Explicitly Including Values in Cache Key

The {{ cache_key_wrapper() }} function explicitly instructs Superset to add a value to the accumulated list of values used in the calculation of the cache key.

This function is only needed when you want to wrap your own custom function return values in the cache key. You can gain more context here.

Note that this function powers the caching of the user_id and username values in the current_user_id() and current_username() function calls (if you have caching enabled).

Filter Values

You can retrieve the value for a specific filter as a list using {{ filter_values() }}.

This is useful if:

You want to use a filter component to filter a query where the name of filter component column doesn’t match the one in the select statement
You want to have the ability for filter inside the main query for performance purposes

Here’s a concrete example:

SELECT action, count(*) as times
FROM logs
WHERE
    action in {{ filter_values('action_type')|where_in }}
GROUP BY action

There where_in filter converts the list of values from filter_values('action_type') into a string suitable for an IN expression.

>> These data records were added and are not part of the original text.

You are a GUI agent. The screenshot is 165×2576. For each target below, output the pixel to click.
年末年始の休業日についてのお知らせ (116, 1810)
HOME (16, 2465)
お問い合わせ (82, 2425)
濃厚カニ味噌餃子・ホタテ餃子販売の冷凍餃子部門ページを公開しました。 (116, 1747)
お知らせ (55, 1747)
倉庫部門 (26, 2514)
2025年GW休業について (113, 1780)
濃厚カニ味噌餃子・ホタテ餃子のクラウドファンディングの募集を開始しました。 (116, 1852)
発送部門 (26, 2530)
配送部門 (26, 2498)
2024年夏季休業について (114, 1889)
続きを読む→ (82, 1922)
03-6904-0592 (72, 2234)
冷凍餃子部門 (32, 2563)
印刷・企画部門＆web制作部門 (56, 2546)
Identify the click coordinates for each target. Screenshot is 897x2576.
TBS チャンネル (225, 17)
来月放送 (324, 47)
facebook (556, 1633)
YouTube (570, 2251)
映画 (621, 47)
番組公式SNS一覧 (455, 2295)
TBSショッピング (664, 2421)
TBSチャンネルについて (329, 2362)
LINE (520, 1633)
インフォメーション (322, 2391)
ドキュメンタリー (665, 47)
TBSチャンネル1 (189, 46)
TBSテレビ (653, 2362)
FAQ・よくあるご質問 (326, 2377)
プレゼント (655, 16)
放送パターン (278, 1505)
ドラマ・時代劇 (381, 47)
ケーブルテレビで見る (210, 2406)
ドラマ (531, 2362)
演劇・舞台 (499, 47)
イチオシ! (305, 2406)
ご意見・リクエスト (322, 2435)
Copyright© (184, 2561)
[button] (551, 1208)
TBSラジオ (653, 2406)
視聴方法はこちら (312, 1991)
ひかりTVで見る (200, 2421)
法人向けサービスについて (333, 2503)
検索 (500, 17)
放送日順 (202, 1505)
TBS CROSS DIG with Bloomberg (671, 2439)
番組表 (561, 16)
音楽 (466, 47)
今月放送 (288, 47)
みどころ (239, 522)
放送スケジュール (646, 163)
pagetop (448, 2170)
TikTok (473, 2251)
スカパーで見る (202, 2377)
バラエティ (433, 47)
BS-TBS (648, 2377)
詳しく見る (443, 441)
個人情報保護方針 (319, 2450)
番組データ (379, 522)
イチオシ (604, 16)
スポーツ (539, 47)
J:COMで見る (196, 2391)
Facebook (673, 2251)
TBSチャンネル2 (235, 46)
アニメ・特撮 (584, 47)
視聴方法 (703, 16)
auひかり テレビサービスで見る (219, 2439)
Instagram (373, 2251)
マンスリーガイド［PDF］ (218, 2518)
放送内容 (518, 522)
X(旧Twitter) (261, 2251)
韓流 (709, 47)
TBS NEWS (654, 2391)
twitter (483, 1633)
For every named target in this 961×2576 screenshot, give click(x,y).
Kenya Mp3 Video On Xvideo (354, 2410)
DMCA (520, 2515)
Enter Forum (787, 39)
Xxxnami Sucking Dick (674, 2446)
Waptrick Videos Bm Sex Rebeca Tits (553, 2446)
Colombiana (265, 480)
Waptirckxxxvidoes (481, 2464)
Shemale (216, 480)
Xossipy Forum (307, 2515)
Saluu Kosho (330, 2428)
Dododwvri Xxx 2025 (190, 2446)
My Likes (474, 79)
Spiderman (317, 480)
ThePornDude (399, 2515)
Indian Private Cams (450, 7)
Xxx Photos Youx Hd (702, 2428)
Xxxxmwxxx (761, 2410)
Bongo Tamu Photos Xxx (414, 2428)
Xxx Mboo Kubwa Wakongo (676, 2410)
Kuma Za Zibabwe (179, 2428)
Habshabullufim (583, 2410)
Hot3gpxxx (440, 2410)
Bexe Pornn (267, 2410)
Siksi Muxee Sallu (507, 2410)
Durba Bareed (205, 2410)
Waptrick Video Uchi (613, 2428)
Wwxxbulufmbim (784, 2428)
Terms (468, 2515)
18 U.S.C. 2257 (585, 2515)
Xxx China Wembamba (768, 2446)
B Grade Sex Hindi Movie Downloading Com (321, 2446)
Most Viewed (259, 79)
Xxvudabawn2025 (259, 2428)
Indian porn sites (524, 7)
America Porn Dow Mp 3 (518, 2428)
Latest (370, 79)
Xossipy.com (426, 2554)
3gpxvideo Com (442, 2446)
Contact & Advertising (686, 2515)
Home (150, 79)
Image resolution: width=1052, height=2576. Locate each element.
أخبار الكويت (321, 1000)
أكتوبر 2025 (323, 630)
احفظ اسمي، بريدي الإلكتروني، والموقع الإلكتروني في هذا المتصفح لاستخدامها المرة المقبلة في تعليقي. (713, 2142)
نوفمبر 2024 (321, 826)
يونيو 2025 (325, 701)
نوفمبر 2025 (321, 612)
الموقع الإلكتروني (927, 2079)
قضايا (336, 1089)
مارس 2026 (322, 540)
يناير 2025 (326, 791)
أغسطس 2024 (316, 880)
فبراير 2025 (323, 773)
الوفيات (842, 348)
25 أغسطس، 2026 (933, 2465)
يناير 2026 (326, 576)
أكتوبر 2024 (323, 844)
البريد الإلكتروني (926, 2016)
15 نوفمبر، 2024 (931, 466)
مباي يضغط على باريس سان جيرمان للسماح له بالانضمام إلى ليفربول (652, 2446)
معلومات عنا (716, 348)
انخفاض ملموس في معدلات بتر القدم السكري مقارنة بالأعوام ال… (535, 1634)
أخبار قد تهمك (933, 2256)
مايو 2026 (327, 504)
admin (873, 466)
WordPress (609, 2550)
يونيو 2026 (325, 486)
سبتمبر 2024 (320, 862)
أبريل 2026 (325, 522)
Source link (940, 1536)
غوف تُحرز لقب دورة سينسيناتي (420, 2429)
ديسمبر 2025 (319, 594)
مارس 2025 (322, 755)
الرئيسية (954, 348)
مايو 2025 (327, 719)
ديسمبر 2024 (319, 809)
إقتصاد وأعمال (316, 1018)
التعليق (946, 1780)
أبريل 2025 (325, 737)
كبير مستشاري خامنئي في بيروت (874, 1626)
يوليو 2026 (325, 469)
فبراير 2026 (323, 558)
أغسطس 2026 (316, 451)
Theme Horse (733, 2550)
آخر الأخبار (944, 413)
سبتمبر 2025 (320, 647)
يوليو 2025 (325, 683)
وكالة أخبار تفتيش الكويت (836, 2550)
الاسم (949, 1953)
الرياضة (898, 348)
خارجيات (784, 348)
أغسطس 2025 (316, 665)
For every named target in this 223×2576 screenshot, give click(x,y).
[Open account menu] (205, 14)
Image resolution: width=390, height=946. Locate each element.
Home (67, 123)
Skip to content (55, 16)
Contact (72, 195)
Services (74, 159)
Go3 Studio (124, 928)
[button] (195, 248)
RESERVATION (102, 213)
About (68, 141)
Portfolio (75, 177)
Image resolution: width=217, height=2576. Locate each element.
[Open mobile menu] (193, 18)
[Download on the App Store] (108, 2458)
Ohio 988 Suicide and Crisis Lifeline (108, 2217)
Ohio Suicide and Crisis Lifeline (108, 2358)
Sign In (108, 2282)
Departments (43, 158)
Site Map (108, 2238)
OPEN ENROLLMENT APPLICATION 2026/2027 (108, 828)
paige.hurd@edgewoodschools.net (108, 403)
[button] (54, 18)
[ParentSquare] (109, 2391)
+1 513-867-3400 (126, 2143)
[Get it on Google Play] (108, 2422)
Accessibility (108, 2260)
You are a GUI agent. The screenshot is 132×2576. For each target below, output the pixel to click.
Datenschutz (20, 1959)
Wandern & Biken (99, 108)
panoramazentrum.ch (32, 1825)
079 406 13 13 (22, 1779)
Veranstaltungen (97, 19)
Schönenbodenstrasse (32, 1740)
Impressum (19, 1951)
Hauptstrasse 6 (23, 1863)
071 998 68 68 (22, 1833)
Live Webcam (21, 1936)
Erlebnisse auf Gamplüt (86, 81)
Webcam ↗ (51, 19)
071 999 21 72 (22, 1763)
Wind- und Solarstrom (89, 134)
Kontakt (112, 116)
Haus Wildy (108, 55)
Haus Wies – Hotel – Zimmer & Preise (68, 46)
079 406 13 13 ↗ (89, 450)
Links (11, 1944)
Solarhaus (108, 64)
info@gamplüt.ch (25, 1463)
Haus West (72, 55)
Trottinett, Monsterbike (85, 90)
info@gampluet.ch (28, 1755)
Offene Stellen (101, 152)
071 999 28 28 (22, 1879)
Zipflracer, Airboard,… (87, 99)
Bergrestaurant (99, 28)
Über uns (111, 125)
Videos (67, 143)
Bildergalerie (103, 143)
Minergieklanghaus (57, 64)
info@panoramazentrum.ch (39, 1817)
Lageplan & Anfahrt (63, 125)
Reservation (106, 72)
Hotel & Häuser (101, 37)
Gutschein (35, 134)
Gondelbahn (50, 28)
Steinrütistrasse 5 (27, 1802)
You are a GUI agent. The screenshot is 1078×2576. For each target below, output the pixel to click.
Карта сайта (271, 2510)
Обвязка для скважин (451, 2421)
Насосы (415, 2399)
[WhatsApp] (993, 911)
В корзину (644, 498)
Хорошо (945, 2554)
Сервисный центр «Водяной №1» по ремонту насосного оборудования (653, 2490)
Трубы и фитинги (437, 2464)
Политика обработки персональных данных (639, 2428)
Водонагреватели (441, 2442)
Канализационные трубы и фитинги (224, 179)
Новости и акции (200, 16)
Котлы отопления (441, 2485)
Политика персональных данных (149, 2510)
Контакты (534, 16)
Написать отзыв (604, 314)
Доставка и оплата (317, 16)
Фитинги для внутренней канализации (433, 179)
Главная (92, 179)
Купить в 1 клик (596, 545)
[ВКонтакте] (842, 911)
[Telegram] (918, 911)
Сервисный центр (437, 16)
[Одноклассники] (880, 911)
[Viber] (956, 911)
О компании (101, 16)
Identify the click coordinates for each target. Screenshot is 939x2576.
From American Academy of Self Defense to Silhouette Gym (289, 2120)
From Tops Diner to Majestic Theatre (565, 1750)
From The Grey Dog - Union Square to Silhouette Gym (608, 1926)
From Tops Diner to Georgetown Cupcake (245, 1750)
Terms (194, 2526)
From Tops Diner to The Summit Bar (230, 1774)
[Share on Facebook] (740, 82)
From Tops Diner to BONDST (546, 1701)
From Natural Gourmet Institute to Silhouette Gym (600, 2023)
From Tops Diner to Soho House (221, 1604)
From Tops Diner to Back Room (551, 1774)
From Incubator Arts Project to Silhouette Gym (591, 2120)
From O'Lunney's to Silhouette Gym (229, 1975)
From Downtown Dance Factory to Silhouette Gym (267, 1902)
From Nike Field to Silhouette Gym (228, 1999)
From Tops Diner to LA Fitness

Filters for a Specific Column

The {{ get_filters() }} macro returns the filters applied to a given column. In addition to returning the values (similar to how filter_values() does), the get_filters() macro returns the operator specified in the Explore UI.

This is useful if:

You want to handle more than the IN operator in your SQL clause
You want to handle generating custom SQL conditions for a filter
You want to have the ability to filter inside the main query for speed purposes

Here’s a concrete example:

 WITH RECURSIVE
    superiors(employee_id, manager_id, full_name, level, lineage) AS (
    SELECT
        employee_id,
        manager_id,
        full_name,
    1 as level,
    employee_id as lineage
    FROM
        employees
    WHERE
    1=1
    {# Render a blank line #}
    {%- for filter in get_filters('full_name', remove_filter=True) -%}
    {%- if filter.get('op') == 'IN' -%}
        AND
        full_name IN {{ filter.get('val')|where_in }}
    {%- endif -%}
    {%- if filter.get('op') == 'LIKE' -%}
        AND
        full_name LIKE {{ "'" + filter.get('val') + "'" }}
    {%- endif -%}
    {%- endfor -%}
    UNION ALL
        SELECT
            e.employee_id,
            e.manager_id,
            e.full_name,
    s.level + 1 as level,
    s.lineage
        FROM
            employees e,
        superiors s
        WHERE s.manager_id = e.employee_id
    )
    SELECT
    employee_id, manager_id, full_name, level, lineage
    FROM
    superiors
    order by lineage, level

Datasets

It’s possible to query physical and virtual datasets using the dataset macro. This is useful if you’ve defined computed columns and metrics on your datasets, and want to reuse the definition in adhoc SQL Lab queries.

To use the macro, first you need to find the ID of the dataset. This can be done by going to the view showing all the datasets, hovering over the dataset you’re interested in, and looking at its URL. For example, if the URL for a dataset is https://superset.example.org/explore/?dataset_type=table&dataset_id=42 its ID is 42.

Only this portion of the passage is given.